__ACTIVITY LIST__
1) From the text on probiotic yogurt for cats, list every phrase that describes how homemade probiotic yogurt tastes or feels in the mouth.
2) Extend the text on probiotic yogurt for cats, starting after its final sentence.

__STUDY TEXT__
--- START ---

As with all good things, homemade probiotic yogurt for cats should be enjoyed by cats with moderation. An adult cat should get no more than 1 to 3 teaspoons of plain, unflavored probiotic yogurt a day, depending on their size. This is also the perfect amount for administering powdered supplements and medications to my cat, I have found.
We advise against giving probiotic yogurt to healthy kittens that are still nursing with their mother, since they are already getting all the nutrients they need. Their mother, however, could use the extra calories while she is nursing.
Don’t worry about leftovers, because there shouldn’t be any. What’s good for your cat is also good for you and your family. And homemade probiotic yogurt tastes so much better than store-bought yogurt. It is much less sour and so rich and creamy. One taste, and you’ll be hooked.

--- END ---

__ENTRIES SHOWN__

--- START ---

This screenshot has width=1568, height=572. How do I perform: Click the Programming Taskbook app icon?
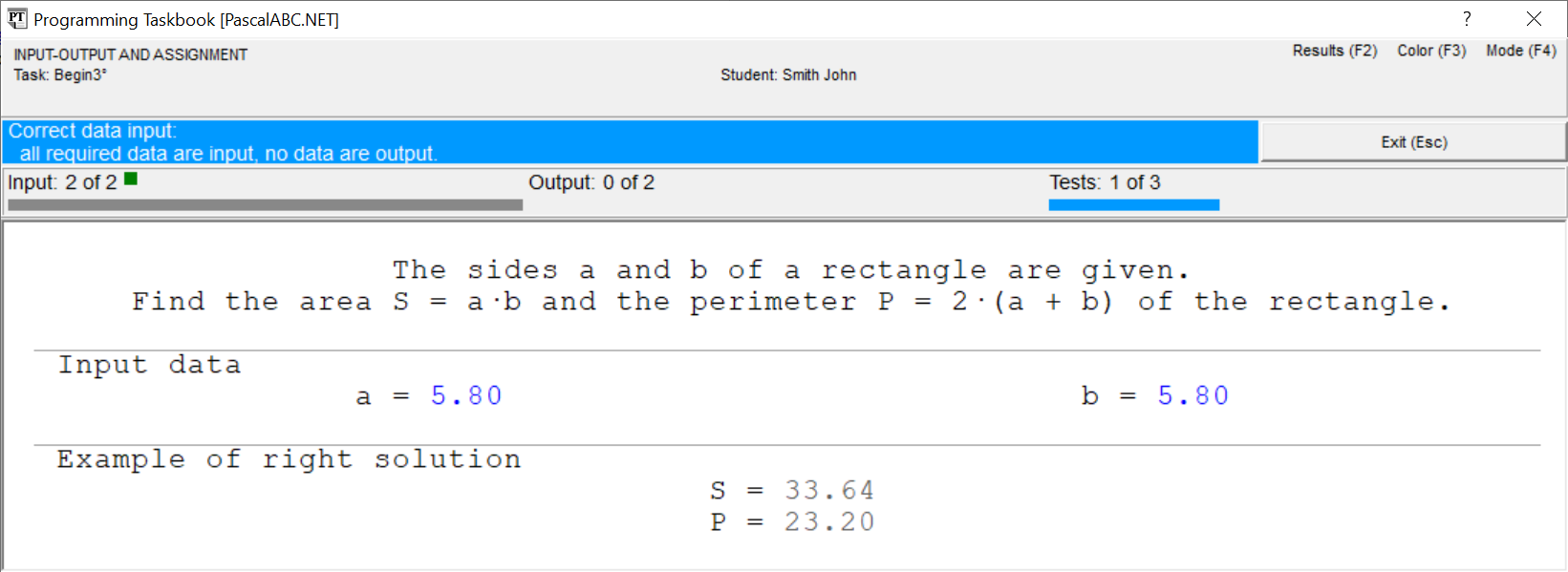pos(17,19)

--- END ---
--- START ---

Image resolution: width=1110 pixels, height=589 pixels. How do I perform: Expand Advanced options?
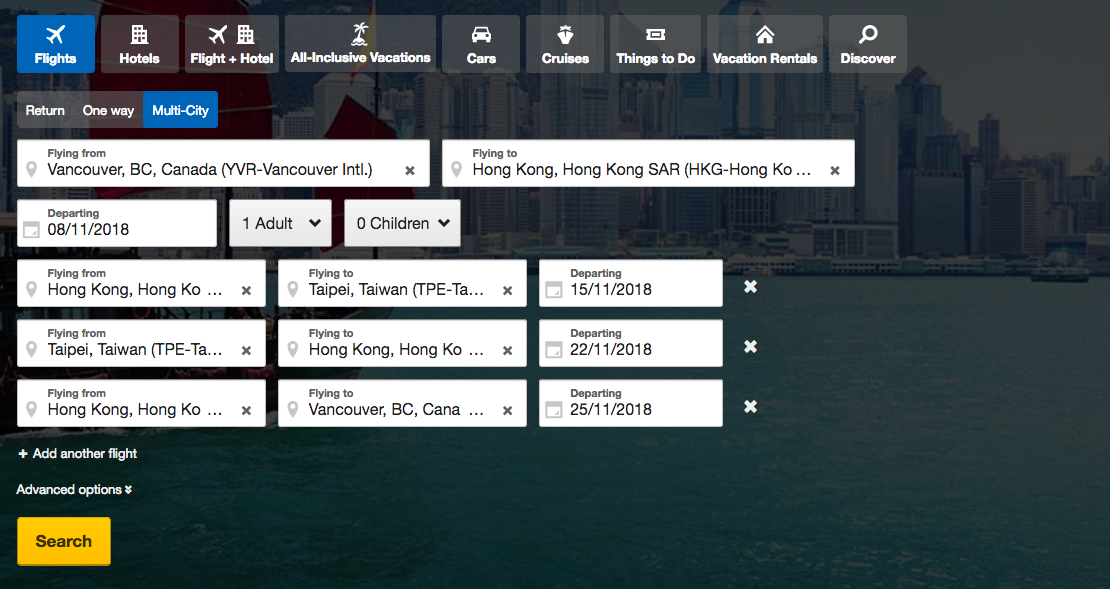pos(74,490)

--- END ---

__NUMBERED RESPONSES__
1)
- tastes so much better than store-bought yogurt
- much less sour
- rich
- creamy

2)
Homemade Probiotic Yogurt For Cats Recipe
This recipe produces approximately 10 to 13.5 ounces (300 to 400 ml) of yogurt. You can safely double the ingredients for the double amount of yogurt. The only note to make is that, if you are using probiotic yogurt as a starter, 6 tablespoons is all you need regardless of the amount of milk you use.
We use a non-electric yogurt maker from EasiYo, specifically the EasiYo 500g. Any times mentioned in the recipe presume that you are using a non-electric yogurt maker as well.
If you are using an electric yogurt maker instead, check its manual or the manufacturer’s website for exact usage instructions.
If you are using a slow cooker or Crock-Pot, use some crumpled up aluminum foil to create a base for your container to sit on. You want to make sure that the container isn’t touching the bottom or the sides of the slow cooker, while also having some space between the container and the lid. Keep the temperature set to “low” and follow the recipe’s instructions.
- 13.5 oz (400 ml) pasteurized milk at room temperature
- ½ packet freeze dried starter culture, OR
6 tbsp probiotic yogurt at room temperature
- yogurt maker
- 17 oz (500 ml) sealable container
Step 1 – Prepare Ingredients
Add your starter culture or probiotic yogurt to 100 ml of the pasteurized milk and mix well. Once thoroughly mixed, add the rest of the milk and stir until fully combined. Pour the mixture into your yogurt container and seal the lid.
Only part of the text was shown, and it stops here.